Everyone thinks they’re special (and they’re usually wrong)

There are many times when I’ve been involved in introducing an internal system to an organisation, and one of the user representatives has pushed for changes to the default setup because it doesn’t fit the way they do things, or their people are just used to something else.

Most of the time I see this in technology services—for example, a content management system that feeds a website. A new content management system is sought, one is found that is a very good match to the organistion’s needs, but then one team will be unhappy with, say, the input process. “Our team has always used their own editors,” they’ll say, “We don’t want to have to train everyone on a new standard editor, they’ll riot. We need to allow our writers the freedom to continue as they are. We need to add an integration from their own editors to the new system.”

Occasionally I see this in business processes, such as an expenses process. Everyone will need to upload their receipts at the end of the month, and then one department head will say, “But my team are on the road, they’re busy people, they can’t be logging into another new system. We should let them email their expenses in as before and let the Finance admins do the admin. It’s fine for everyone else, but not for us.”

The problem with customising a standard system is that there’s a cost not just in the initial setup, but in on-going maintenance. I’ve seen plenty of these projects where the cost of customisation is more than the cost of the system itself. But then as the vendor’s system evolves and underlying technologies need renewal, so our unique add-on has to evolve with it. If we’d kept with the standard system all that cost and effort would be handled invisibly by the vendor. Instead, we need to run our own little engine to keep pace with them.

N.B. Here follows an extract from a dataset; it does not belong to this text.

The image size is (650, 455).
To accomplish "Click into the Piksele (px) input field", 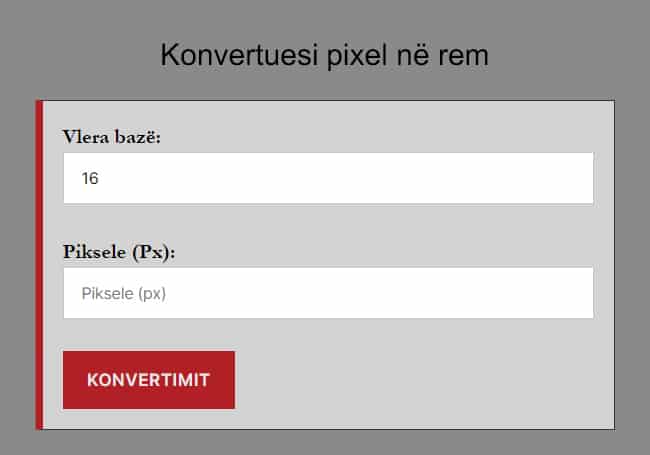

Even for more manual business processes, the more exceptions exist the more special knowledge is needed. (“Ah, yes, Jasmine usually deals with the expenses from them because it’s a bit different. You’ll have to wait til she gets back from holiday.”) Exceptions also bring more chance of error, and therefore more time spent hunting down and unravelling those errors rather than getting on with the core work.

And then when the organisation falls on hard times—or just gets scrutinised closely—it’s those elements that stand out, and the people who lobbied for them and tolerate them suddenly look profligate. Then the systems can be cut. So can some of the people needed to support them.

Now without doubt every organisation is special in some way. That’s why people go to them and not their competitors. But we need to be careful about why we’re special. A long time ago I even argued (against a well-known journalistic expert) that my then-employer, The Guardian, was right to build its own content management system—because its content creation process was the very thing that differentiated it. But, with all due respect to so many of the hard working staff there, that organisation wasn’t and isn’t special because of its expense process or its room booking system or its email communication. Those are all processes and systems that can use standard solutions.

Sometimes we have to take the hard decision to change the way we work. We can we adopt a ready-made solution, and use our special human ability to learn and adapt and get used to new ways of doing things. That difficult change may well make things easier for us in the long run, and be better for the organisation as a whole.